To aesthetically capture the scummy on screen in all their naked glory is not an easy task. Debutant director Ashim Ahluwalia has achieved a stirring and disturbing synthesis of a documentary-styled narrative on the not-defunct world of horror-porn from the 1980s, and a conventional Hindi film love triangle (two brothers, one girl, tension, tension!).
The storytelling is not just unique, it is also extremely disturbing. The characters do not follow the redemptive path from sleaze to atonement. They remain till the end damned, doomed and despicable in their greed to capture female flesh in lascivious close-ups.
The lure of the leer is laid out with a brutal directness. The tale is a trap for the compromised. But it’s not a morality tale.
The camera space between the characters and the audience is next to non-existent in Ahluwalia’s narrative. And that’s the highest compliment one can pay the film’s cinematographer KU Mohanan and co-editors Paresh Kamdar and Ahluwalia who have done their jobs so well they seem non-existent in the scheme of Ahluwalia’s scathing sting operation on human depravity and uncontrollable sexual appetites.
There is an unevenness about the narration which perfectly matches the smoky seedy mood of the story. Barring Niharika Singh’s character, which epitomises beauty in the sleazy cesspool, all the actors are captured in grotesque flabby close-ups.

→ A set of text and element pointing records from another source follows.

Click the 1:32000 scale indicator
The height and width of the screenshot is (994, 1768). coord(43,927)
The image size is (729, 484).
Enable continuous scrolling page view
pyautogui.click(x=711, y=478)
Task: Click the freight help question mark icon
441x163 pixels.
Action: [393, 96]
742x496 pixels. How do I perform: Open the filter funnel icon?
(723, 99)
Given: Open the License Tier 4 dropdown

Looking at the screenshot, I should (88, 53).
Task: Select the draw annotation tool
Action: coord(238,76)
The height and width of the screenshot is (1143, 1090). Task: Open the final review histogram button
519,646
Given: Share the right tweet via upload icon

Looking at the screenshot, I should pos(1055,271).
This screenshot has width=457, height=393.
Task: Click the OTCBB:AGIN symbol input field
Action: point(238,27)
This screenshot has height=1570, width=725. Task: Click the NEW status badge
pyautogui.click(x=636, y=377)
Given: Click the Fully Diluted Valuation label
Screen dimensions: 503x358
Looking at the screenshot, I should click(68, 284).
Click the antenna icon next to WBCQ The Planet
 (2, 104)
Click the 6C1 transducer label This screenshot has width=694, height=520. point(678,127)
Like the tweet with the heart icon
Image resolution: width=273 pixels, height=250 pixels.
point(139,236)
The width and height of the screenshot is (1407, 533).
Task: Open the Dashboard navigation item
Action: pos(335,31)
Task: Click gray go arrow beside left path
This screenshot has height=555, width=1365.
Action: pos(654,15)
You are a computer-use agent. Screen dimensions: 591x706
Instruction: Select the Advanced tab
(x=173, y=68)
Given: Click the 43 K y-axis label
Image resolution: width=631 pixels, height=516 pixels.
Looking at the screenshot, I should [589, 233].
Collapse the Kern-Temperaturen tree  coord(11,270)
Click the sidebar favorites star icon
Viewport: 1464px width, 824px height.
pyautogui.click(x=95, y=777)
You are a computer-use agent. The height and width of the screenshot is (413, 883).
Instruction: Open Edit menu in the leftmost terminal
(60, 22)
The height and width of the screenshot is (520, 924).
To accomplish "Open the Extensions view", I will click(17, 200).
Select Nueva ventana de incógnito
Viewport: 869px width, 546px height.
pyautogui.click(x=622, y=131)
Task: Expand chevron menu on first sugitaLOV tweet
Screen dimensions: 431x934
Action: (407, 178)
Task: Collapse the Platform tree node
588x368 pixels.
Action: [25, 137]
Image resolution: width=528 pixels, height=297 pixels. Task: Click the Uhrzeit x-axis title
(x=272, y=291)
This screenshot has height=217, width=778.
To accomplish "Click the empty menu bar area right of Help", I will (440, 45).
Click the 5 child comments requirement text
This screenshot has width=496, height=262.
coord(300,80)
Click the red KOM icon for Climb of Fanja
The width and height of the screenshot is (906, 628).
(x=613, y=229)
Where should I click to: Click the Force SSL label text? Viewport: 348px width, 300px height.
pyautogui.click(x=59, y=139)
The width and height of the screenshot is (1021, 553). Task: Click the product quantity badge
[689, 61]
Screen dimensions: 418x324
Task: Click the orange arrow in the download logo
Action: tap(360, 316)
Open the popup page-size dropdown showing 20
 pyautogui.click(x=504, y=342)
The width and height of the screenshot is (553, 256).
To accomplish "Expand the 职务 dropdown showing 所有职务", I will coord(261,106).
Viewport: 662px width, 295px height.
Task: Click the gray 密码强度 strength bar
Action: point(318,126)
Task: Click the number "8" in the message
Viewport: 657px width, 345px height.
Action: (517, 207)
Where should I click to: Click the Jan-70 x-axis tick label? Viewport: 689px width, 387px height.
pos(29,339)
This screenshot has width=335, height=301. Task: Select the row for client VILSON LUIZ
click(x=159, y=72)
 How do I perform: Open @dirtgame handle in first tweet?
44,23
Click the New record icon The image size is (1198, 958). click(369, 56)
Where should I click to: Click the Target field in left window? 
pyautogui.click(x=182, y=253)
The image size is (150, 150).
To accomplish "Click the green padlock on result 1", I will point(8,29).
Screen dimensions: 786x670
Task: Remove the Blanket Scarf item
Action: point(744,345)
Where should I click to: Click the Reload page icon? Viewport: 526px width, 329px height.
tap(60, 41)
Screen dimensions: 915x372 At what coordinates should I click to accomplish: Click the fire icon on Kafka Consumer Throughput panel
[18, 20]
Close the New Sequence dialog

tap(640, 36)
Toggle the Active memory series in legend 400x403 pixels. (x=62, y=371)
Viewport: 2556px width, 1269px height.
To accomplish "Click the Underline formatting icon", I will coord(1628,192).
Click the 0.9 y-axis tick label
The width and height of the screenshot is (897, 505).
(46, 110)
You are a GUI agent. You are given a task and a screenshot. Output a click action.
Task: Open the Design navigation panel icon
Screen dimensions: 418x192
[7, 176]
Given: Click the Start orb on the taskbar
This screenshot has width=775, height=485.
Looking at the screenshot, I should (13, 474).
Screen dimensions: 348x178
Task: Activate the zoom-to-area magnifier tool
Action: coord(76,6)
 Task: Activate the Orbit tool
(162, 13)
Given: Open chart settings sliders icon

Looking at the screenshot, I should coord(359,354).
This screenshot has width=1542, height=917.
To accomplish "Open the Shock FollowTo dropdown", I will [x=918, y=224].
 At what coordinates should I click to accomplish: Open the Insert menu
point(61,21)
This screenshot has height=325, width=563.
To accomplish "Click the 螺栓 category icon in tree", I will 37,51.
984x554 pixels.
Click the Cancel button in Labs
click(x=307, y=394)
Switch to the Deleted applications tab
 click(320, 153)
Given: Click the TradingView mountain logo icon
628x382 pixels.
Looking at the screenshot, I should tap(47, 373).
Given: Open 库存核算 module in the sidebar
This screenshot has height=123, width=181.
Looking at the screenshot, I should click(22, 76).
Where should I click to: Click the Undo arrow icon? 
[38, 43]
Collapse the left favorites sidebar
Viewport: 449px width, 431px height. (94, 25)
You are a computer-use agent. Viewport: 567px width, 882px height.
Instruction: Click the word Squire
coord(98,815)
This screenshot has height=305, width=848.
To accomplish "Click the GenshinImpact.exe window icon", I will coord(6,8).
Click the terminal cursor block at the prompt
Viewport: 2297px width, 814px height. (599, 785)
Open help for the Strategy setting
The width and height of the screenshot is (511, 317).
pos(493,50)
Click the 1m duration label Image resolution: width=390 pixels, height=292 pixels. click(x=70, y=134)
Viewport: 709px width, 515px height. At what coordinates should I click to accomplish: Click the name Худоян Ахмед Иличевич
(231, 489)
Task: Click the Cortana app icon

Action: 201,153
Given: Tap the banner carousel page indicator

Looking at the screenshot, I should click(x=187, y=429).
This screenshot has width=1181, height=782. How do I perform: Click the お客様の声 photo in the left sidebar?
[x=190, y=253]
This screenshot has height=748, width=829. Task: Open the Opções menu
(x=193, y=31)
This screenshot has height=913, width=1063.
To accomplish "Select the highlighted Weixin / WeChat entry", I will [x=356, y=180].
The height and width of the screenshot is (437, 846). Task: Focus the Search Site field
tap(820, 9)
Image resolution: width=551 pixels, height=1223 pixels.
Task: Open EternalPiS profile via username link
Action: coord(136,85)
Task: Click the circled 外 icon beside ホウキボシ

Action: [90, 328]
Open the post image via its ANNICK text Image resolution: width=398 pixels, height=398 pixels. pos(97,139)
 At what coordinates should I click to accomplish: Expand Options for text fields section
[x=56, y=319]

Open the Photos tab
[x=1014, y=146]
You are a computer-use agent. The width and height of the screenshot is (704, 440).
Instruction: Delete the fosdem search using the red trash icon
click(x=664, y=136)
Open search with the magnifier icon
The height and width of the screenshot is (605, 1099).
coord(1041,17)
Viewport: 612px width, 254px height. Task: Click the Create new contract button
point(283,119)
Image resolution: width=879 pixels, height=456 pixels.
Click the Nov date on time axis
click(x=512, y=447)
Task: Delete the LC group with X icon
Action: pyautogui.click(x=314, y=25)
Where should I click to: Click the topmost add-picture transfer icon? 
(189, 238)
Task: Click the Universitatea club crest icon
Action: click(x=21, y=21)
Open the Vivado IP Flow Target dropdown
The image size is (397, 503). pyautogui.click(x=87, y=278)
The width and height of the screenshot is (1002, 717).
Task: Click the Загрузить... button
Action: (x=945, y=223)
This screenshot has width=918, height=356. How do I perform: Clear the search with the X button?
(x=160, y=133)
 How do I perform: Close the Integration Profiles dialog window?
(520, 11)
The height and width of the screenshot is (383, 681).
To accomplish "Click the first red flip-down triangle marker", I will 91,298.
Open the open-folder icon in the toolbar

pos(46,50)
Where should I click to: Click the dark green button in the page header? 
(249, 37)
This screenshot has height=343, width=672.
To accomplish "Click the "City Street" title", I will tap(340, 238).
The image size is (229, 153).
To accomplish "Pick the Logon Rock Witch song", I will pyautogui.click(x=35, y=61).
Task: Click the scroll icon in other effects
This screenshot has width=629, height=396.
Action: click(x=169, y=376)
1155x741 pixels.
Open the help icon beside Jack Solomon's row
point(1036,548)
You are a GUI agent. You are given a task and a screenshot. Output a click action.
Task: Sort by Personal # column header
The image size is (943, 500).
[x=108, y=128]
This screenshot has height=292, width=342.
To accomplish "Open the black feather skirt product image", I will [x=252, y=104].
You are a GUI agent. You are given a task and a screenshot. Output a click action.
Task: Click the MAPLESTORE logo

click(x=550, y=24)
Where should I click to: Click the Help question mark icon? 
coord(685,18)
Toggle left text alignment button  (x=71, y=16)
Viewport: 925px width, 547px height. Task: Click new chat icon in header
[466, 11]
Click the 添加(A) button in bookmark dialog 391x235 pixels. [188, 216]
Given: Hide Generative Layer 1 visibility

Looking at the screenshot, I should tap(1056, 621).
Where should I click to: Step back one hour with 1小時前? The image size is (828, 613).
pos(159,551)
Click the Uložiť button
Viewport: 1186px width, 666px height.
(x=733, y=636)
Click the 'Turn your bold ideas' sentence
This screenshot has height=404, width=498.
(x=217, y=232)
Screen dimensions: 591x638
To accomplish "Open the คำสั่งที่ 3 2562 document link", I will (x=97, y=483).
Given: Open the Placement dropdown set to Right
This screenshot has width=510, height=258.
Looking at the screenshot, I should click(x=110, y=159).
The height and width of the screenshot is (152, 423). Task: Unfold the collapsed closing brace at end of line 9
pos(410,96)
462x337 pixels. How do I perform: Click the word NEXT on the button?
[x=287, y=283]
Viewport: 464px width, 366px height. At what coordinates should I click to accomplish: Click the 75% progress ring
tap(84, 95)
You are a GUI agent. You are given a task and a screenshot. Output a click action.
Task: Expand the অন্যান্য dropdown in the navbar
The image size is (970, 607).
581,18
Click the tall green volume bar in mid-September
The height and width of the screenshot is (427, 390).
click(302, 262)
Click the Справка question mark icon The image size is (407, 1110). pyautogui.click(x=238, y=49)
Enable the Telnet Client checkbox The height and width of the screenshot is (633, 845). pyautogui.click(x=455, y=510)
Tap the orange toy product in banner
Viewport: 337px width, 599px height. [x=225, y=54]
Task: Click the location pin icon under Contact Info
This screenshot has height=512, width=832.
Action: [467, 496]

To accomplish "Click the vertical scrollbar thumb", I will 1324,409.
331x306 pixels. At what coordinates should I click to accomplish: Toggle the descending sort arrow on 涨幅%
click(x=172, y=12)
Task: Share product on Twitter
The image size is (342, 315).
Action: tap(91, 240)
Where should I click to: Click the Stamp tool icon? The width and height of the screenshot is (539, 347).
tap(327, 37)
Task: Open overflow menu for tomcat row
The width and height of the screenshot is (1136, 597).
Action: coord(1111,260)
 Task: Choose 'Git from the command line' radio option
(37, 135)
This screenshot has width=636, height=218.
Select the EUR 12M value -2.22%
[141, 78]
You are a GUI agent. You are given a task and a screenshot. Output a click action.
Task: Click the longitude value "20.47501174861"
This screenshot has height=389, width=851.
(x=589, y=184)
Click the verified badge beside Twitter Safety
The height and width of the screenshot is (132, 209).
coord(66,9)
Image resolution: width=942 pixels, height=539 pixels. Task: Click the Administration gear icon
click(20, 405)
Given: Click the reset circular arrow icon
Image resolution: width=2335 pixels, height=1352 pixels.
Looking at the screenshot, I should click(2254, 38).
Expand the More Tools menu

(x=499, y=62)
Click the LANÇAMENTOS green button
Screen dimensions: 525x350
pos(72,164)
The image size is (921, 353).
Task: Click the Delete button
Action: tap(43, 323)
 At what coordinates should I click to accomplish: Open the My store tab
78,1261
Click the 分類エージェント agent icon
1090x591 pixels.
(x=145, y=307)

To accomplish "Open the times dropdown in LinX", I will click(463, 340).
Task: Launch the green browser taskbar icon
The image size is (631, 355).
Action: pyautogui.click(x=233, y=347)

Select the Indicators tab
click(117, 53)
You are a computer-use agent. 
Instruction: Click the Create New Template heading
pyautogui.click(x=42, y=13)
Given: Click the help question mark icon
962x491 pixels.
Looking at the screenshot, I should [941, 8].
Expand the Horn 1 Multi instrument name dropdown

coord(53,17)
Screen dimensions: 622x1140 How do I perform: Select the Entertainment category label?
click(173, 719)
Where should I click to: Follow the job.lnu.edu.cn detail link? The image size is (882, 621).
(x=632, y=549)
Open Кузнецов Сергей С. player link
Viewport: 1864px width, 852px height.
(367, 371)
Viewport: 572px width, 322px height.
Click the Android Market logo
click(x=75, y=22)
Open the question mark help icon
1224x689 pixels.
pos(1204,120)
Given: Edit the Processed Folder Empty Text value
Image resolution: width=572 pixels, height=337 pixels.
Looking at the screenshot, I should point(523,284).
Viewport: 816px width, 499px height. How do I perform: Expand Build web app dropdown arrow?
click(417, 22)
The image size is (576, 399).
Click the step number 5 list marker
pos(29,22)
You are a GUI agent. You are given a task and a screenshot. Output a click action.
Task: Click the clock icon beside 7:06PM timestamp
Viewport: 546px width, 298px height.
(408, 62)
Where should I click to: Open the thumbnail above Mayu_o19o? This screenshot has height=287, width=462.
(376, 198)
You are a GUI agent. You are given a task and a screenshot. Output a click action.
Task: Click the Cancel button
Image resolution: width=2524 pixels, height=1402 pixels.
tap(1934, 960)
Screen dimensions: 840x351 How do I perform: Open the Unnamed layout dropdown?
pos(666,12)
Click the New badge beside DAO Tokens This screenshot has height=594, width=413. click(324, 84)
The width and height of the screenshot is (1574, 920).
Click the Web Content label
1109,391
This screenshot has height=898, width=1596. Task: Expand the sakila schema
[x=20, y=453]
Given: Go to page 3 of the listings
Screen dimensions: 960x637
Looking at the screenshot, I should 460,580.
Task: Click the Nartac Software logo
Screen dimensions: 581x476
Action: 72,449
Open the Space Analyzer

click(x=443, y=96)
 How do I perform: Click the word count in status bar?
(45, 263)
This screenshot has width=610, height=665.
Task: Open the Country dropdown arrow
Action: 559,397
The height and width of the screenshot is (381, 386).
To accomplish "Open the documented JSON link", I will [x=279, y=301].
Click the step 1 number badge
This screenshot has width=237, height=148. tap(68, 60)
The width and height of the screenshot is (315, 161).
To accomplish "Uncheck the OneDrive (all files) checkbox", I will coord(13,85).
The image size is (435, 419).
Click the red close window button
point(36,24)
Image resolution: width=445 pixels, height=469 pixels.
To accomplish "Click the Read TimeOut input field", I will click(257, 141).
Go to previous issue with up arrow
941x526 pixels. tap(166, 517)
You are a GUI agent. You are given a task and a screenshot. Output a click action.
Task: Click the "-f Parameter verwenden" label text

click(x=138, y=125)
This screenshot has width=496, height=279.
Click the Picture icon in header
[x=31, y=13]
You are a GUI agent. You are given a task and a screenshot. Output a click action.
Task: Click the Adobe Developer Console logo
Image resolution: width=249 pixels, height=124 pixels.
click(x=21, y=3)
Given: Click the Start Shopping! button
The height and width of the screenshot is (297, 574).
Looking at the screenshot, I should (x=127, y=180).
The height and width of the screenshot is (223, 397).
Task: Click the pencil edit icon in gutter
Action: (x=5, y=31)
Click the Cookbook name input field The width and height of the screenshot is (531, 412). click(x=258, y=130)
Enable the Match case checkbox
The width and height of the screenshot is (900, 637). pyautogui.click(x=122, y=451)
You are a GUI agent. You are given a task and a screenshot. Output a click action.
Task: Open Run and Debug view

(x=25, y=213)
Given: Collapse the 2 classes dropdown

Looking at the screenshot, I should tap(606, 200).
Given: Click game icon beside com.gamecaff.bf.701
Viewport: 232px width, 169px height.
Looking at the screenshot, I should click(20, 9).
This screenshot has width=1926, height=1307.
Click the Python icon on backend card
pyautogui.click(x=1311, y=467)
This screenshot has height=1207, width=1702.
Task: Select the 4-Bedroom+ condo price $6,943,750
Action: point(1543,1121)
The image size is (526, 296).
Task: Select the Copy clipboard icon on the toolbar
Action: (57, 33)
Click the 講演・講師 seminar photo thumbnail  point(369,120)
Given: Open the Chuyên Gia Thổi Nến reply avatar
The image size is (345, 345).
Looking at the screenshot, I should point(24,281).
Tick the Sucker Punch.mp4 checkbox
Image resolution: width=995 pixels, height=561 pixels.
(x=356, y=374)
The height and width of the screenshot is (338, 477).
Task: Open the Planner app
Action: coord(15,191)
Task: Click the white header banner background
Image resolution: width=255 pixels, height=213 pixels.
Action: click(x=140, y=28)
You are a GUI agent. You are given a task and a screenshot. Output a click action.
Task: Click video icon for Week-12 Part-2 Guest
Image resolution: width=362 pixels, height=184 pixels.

Niharika looks aloof and detached from the sleaze. She seems to be playing the title role. But then, deception is the name of the grime.
There is nothing pretty or lovely about ‘Miss Lovely.’ Penetrating into the horrifically immoral world of horror-porn films in the 1980s, Ahluwalia expends no shame in exposing the characters – the low-life money-spinners desperate to make a fast buck by shooting a fast f**k in hazy garish light.
Scene after scene of cheesy titillation is piled on with little space for narrative niceties.
In one sequence, a desperately ambitious starlet is introduced by her mother to a room filled with balding horny businessmen.
“My daughter is willing to do anything you’d like,” the mother offers helpfully.
Elsewhere a flabby woman, clearly past her prime, jiggles her bust for a midget- middleman in the hope of getting a role as the middleman orders her to give him a closer look.
Clearly Ahluwalia knows this dark desperate ugly world. He enters it fearlessly and shamelessly. The narrative pulls the characters out of their cheesy lair like cavities from a mouth filled with infected teeth.
Emotionally and visually the narrative remains married to the murky until the bitter shocking end.
The finale leaves us as sick in the pit of our stomach as the rest of the film. These are characters who belong to the armpit of humanity. You can almost smell their dried sweat. The actors are so real you wonder if they are really actors! The four principal parts are played with disconcerting scrupulousness by Niharika Singh, Anil George, Zeena Bhatia and last but not the ‘leashed’ Nawazuddin Siddiqui who continues to create compelling characters culled from dark desperate corners of the human condition. ‘Miss Lovely’ takes Indian cinema to another level. The view may not be pretty but it is unfailingly provocative and exhilarating.
This film is not for the squeamish. Neither is life.